Territorio
Il diritto alla vita tra scienza ed etica
L'incontro dal titolo "La tutela della vita" al Salone degli Stemmi del Palazzo Arcivescovile
L’embrione è protagonista: sin dal primo istante vive in stretta relazione con la madre, come ha dimostrato la scienza, mandandole tutti i segnali comunicativi necessari affinché venga alla luce. Tali segni di contatto tra madre e figlio, di misteriosa bellezza, sono definiti “relationship channels”, cioè canali di relazione biologica e psicodinamica.
Con queste parole, tra etica, poesia e scienza ha catturato l’attenzione dell’uditorio il medico ginecologo, Giuseppe Noia, Direttore dell’Hospice Perinatale – Centro cure palliative prenatali “Santa Madre Teresa di Calcutta” del Gemelli, che è stato il primo fra i relatori intervenuti all’incontro del 7 aprile al Salone degli Stemmi del Palazzo Arcivescovile in Piazza Parrasio intitolato “La tutela della Vita. Dai diritti dell’embrione al Testamento Biologico”. Ad aprire i lavori Vittorio Gallucci, presidente dell’Ordine degli Avvocati e Sergio Crudo, delegato nazionale giovani delle ACLI. Ha moderato l’evento, Giovanni Gigliotti di Alleanza Cattolica.
Sin dal concepimento nelle tube l’embrione ha diritto alla vita, in quanto in potenza è già una persona e non semplicemente un individuo. Questo diritto dovrebbe essergli garantito per tutto il corso della sua esistenza, sino in età adulta avanzata. Il diritto alla vita dovrebbe essere il frutto di un’armoniosa e sapiente danza tra scienza ed etica, in cui l’interesse primario è generare e salvare vite. Ma il condizionale è d’obbligo, ai nostri giorni, quando si fanno tali affermazioni. Il diritto alla non-vita sembra, invece, prestarsi meglio a forme verbali che indicano certezza. Le leggi, infatti, si stanno orientando in tal senso assecondando il pensiero contemporaneo ermeticamente individualista “facendoci dimenticare che bisogna alleviare la sofferenza con le cure mediche, ma non di certo eliminando il malato – continua il professore Noia – e questa tendenza è figlia della filosofia dello scarto e vale sin dal primo istante in cui l’embrione esiste. Se si riconosce che esso ha anomalie congenite non vi è alcuna pietà praticando l’aborto eugenetico che dal 1981 al aumentato di 10 volte e così, un bambino su quattro viene abortito dopo il terzo mese”.

- **Dati forniti**
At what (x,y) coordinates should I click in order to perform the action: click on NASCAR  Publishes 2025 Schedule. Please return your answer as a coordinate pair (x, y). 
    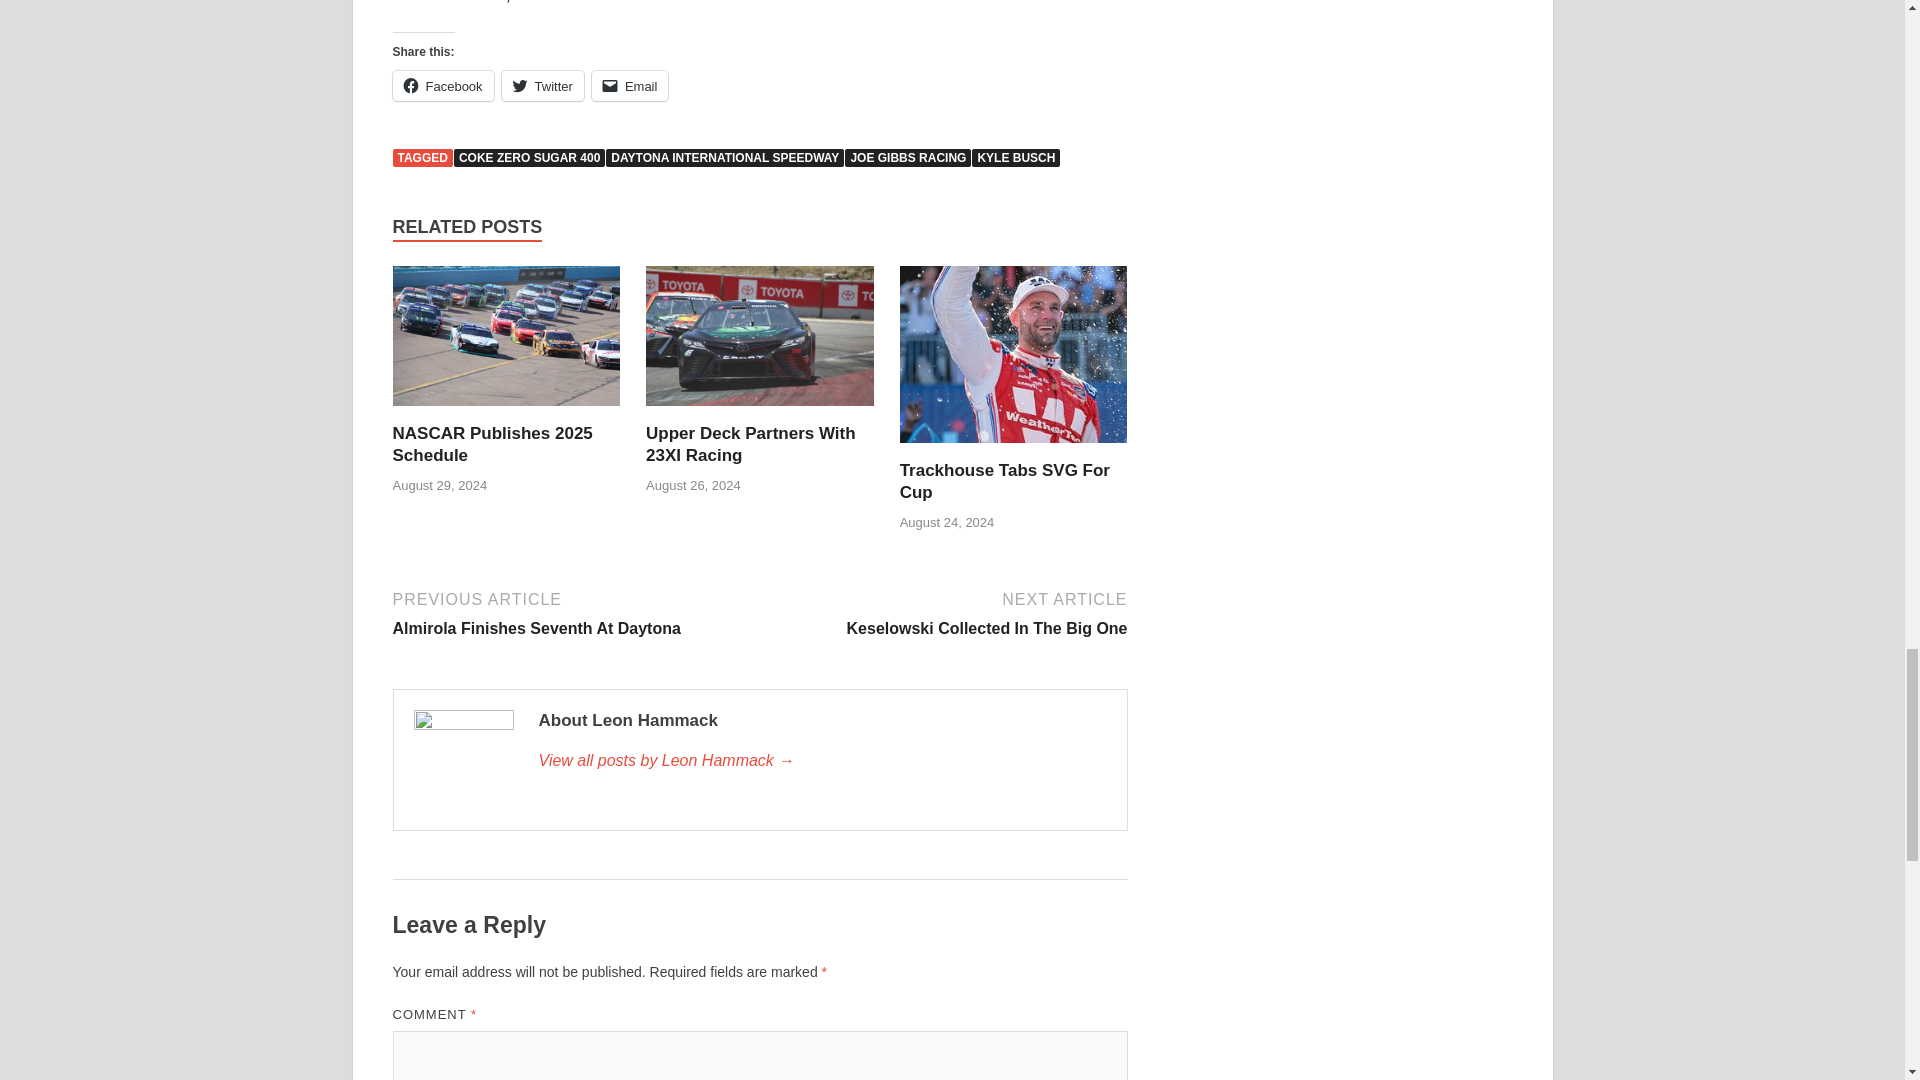
    Looking at the image, I should click on (442, 86).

- **Cosa occorre**
Puoi riscrivere come elenco puntato il paragrafo dell'estratto che comincia con «Con queste parole», conservandone i fatti principali?

- **Risposta all'esercizio**
- Giuseppe Noia, medico ginecologo, ha catturato l'attenzione dell'uditorio con parole tra etica, poesia e scienza.
- È Direttore dell'Hospice Perinatale – Centro cure palliative prenatali "Santa Madre Teresa di Calcutta" del Gemelli.
- È stato il primo relatore dell'incontro "La tutela della Vita. Dai diritti dell'embrione al Testamento Biologico".
- L'incontro si è tenuto il 7 aprile al Salone degli Stemmi del Palazzo Arcivescovile, in Piazza Parrasio.
- Hanno aperto i lavori Vittorio Gallucci, presidente dell'Ordine degli Avvocati, e Sergio Crudo, delegato nazionale giovani delle ACLI.
- Ha moderato Giovanni Gigliotti di Alleanza Cattolica.